Heretic automates the removal of censorship from transformer-based language models using directional ablation and optimization, achieving high-quality decensoring with minimal impact on model capabilities. This directly addresses AI safety concerns around safety alignment while advancing LLM research through automated parameter optimization techniques.

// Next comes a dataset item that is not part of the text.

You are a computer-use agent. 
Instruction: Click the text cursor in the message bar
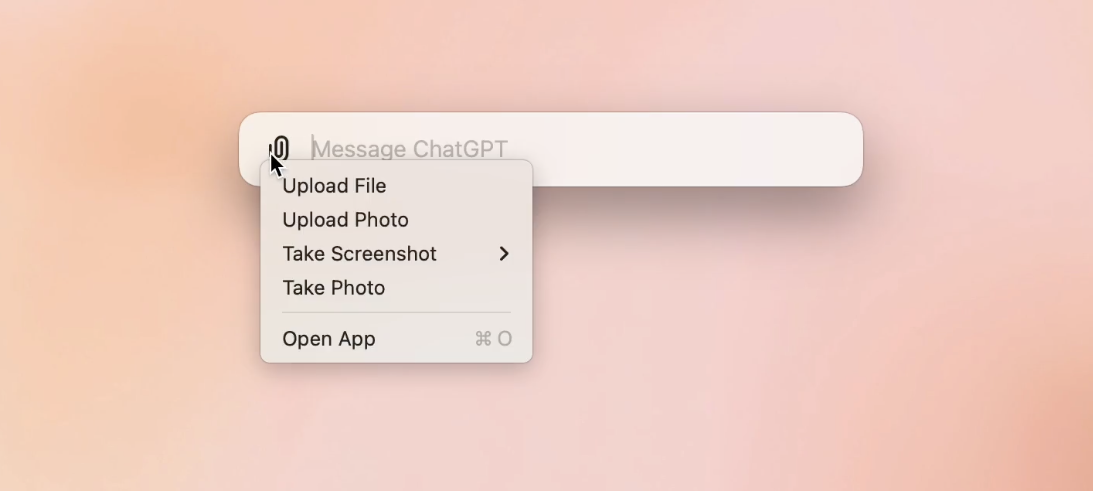coord(313,149)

This repository provides a skill set for large language models (LLMs) to detect and remove patterns in text that indicate AI-generated content, enhancing the human-likeness of outputs. It is highly relevant to LLM development and natural language processing (NLP) by addressing the challenge of making AI-generated text more indistinguishable from human writing.
Speech
This repository provides a self-hosted voice AI platform with speech-to-speech, STT, TTS, and telephony capabilities. It is highly relevant to speech processing and integrates LLMs for conversational AI, supporting both inbound/outbound calls and visual workflow design.